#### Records
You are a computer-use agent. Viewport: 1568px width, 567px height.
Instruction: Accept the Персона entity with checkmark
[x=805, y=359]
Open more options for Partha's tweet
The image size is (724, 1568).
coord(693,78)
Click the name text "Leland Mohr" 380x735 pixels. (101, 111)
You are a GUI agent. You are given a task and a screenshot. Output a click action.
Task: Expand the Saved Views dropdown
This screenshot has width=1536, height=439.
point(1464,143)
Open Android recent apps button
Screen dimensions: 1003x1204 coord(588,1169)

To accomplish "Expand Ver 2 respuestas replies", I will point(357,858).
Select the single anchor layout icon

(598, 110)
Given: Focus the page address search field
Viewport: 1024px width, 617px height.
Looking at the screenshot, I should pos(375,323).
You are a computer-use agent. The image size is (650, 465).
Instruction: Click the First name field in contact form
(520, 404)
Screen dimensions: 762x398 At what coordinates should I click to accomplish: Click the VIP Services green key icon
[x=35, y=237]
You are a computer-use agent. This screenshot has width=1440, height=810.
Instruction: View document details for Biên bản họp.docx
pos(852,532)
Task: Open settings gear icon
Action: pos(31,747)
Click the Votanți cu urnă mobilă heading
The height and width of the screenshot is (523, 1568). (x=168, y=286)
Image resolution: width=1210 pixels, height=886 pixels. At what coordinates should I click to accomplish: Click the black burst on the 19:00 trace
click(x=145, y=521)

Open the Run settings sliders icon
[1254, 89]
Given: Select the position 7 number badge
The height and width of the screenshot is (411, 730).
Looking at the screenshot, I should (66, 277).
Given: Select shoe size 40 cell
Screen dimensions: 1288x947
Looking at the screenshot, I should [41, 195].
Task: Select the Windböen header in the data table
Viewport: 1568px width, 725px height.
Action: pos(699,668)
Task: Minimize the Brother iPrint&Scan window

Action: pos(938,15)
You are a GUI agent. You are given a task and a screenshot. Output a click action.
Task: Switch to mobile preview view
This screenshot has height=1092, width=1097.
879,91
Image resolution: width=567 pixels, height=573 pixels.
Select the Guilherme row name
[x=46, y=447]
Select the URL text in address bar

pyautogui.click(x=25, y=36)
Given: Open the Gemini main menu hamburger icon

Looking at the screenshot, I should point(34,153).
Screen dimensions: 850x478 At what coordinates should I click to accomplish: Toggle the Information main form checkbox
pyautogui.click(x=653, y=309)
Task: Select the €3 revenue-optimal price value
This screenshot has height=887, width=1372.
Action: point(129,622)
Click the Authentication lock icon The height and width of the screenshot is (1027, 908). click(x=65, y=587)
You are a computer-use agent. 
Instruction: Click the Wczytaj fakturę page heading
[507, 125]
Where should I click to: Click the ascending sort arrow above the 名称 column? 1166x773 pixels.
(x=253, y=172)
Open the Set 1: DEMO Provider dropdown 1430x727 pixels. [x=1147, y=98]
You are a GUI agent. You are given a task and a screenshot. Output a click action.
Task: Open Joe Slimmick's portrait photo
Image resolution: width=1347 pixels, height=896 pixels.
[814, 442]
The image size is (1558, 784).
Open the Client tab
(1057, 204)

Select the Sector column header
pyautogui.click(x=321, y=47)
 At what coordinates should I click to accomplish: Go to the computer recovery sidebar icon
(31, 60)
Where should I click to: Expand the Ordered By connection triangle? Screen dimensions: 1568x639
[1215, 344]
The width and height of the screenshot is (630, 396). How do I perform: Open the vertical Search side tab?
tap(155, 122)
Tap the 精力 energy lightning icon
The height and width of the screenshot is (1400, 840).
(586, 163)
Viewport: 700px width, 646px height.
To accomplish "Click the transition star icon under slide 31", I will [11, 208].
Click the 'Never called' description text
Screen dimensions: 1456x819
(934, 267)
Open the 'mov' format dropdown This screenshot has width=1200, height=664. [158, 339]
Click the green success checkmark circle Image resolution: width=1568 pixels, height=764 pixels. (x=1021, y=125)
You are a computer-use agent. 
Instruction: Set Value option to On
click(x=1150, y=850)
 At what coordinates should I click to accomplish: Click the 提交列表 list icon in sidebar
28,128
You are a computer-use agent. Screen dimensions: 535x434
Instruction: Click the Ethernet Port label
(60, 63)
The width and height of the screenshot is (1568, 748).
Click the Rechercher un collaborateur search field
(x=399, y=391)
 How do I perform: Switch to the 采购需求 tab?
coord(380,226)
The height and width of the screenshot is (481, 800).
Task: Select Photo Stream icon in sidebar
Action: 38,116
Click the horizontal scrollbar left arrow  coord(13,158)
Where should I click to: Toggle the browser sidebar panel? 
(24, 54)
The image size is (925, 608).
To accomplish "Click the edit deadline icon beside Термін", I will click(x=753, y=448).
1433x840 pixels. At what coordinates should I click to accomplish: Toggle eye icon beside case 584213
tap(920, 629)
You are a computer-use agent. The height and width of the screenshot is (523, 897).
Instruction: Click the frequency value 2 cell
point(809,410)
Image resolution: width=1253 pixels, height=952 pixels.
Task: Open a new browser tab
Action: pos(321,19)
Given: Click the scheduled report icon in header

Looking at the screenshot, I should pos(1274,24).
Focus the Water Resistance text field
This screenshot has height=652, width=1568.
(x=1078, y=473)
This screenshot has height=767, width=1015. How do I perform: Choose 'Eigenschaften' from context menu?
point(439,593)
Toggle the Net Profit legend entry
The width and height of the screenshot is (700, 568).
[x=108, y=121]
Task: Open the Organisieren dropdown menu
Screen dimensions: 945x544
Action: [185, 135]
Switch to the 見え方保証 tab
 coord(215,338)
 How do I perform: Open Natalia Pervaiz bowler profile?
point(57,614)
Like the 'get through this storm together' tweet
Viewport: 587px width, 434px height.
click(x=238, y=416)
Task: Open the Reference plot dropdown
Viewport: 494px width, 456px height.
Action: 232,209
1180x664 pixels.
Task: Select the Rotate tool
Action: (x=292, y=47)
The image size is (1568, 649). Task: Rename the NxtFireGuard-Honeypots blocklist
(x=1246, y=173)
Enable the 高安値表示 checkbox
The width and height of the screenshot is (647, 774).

#### Aim
Reproduce all of the data above word for word, line by line.

#### Full output
You are a computer-use agent. Viewport: 1568px width, 567px height.
Instruction: Accept the Персона entity with checkmark
[x=805, y=359]
Open more options for Partha's tweet
The image size is (724, 1568).
coord(693,78)
Click the name text "Leland Mohr" 380x735 pixels. (101, 111)
You are a GUI agent. You are given a task and a screenshot. Output a click action.
Task: Expand the Saved Views dropdown
This screenshot has width=1536, height=439.
point(1464,143)
Open Android recent apps button
Screen dimensions: 1003x1204 coord(588,1169)

To accomplish "Expand Ver 2 respuestas replies", I will point(357,858).
Select the single anchor layout icon

(598, 110)
Given: Focus the page address search field
Viewport: 1024px width, 617px height.
Looking at the screenshot, I should pos(375,323).
You are a computer-use agent. The image size is (650, 465).
Instruction: Click the First name field in contact form
(520, 404)
Screen dimensions: 762x398 At what coordinates should I click to accomplish: Click the VIP Services green key icon
[x=35, y=237]
You are a computer-use agent. This screenshot has width=1440, height=810.
Instruction: View document details for Biên bản họp.docx
pos(852,532)
Task: Open settings gear icon
Action: pos(31,747)
Click the Votanți cu urnă mobilă heading
The height and width of the screenshot is (523, 1568). (x=168, y=286)
Image resolution: width=1210 pixels, height=886 pixels. At what coordinates should I click to accomplish: Click the black burst on the 19:00 trace
click(x=145, y=521)

Open the Run settings sliders icon
[1254, 89]
Given: Select the position 7 number badge
The height and width of the screenshot is (411, 730).
Looking at the screenshot, I should (66, 277).
Given: Select shoe size 40 cell
Screen dimensions: 1288x947
Looking at the screenshot, I should [41, 195].
Task: Select the Windböen header in the data table
Viewport: 1568px width, 725px height.
Action: pos(699,668)
Task: Minimize the Brother iPrint&Scan window

Action: pos(938,15)
You are a GUI agent. You are given a task and a screenshot. Output a click action.
Task: Switch to mobile preview view
This screenshot has height=1092, width=1097.
879,91
Image resolution: width=567 pixels, height=573 pixels.
Select the Guilherme row name
[x=46, y=447]
Select the URL text in address bar

pyautogui.click(x=25, y=36)
Given: Open the Gemini main menu hamburger icon

Looking at the screenshot, I should point(34,153).
Screen dimensions: 850x478 At what coordinates should I click to accomplish: Toggle the Information main form checkbox
pyautogui.click(x=653, y=309)
Task: Select the €3 revenue-optimal price value
This screenshot has height=887, width=1372.
Action: point(129,622)
Click the Authentication lock icon The height and width of the screenshot is (1027, 908). click(x=65, y=587)
You are a computer-use agent. 
Instruction: Click the Wczytaj fakturę page heading
[507, 125]
Where should I click to: Click the ascending sort arrow above the 名称 column? 1166x773 pixels.
(x=253, y=172)
Open the Set 1: DEMO Provider dropdown 1430x727 pixels. [x=1147, y=98]
You are a GUI agent. You are given a task and a screenshot. Output a click action.
Task: Open Joe Slimmick's portrait photo
Image resolution: width=1347 pixels, height=896 pixels.
[814, 442]
The image size is (1558, 784).
Open the Client tab
(1057, 204)

Select the Sector column header
pyautogui.click(x=321, y=47)
 At what coordinates should I click to accomplish: Go to the computer recovery sidebar icon
(31, 60)
Where should I click to: Expand the Ordered By connection triangle? Screen dimensions: 1568x639
[1215, 344]
The width and height of the screenshot is (630, 396). How do I perform: Open the vertical Search side tab?
tap(155, 122)
Tap the 精力 energy lightning icon
The height and width of the screenshot is (1400, 840).
(586, 163)
Viewport: 700px width, 646px height.
To accomplish "Click the transition star icon under slide 31", I will [11, 208].
Click the 'Never called' description text
Screen dimensions: 1456x819
(934, 267)
Open the 'mov' format dropdown This screenshot has width=1200, height=664. [158, 339]
Click the green success checkmark circle Image resolution: width=1568 pixels, height=764 pixels. (x=1021, y=125)
You are a computer-use agent. 
Instruction: Set Value option to On
click(x=1150, y=850)
 At what coordinates should I click to accomplish: Click the 提交列表 list icon in sidebar
28,128
You are a computer-use agent. Screen dimensions: 535x434
Instruction: Click the Ethernet Port label
(60, 63)
The width and height of the screenshot is (1568, 748).
Click the Rechercher un collaborateur search field
(x=399, y=391)
 How do I perform: Switch to the 采购需求 tab?
coord(380,226)
The height and width of the screenshot is (481, 800).
Task: Select Photo Stream icon in sidebar
Action: 38,116
Click the horizontal scrollbar left arrow  coord(13,158)
Where should I click to: Toggle the browser sidebar panel? 
(24, 54)
The image size is (925, 608).
To accomplish "Click the edit deadline icon beside Термін", I will click(x=753, y=448).
1433x840 pixels. At what coordinates should I click to accomplish: Toggle eye icon beside case 584213
tap(920, 629)
You are a computer-use agent. The height and width of the screenshot is (523, 897).
Instruction: Click the frequency value 2 cell
point(809,410)
Image resolution: width=1253 pixels, height=952 pixels.
Task: Open a new browser tab
Action: pos(321,19)
Given: Click the scheduled report icon in header

Looking at the screenshot, I should pos(1274,24).
Focus the Water Resistance text field
This screenshot has height=652, width=1568.
(x=1078, y=473)
This screenshot has height=767, width=1015. How do I perform: Choose 'Eigenschaften' from context menu?
point(439,593)
Toggle the Net Profit legend entry
The width and height of the screenshot is (700, 568).
[x=108, y=121]
Task: Open the Organisieren dropdown menu
Screen dimensions: 945x544
Action: [185, 135]
Switch to the 見え方保証 tab
 coord(215,338)
 How do I perform: Open Natalia Pervaiz bowler profile?
point(57,614)
Like the 'get through this storm together' tweet
Viewport: 587px width, 434px height.
click(x=238, y=416)
Task: Open the Reference plot dropdown
Viewport: 494px width, 456px height.
Action: 232,209
1180x664 pixels.
Task: Select the Rotate tool
Action: (x=292, y=47)
The image size is (1568, 649). Task: Rename the NxtFireGuard-Honeypots blocklist
(x=1246, y=173)
Enable the 高安値表示 checkbox
The width and height of the screenshot is (647, 774).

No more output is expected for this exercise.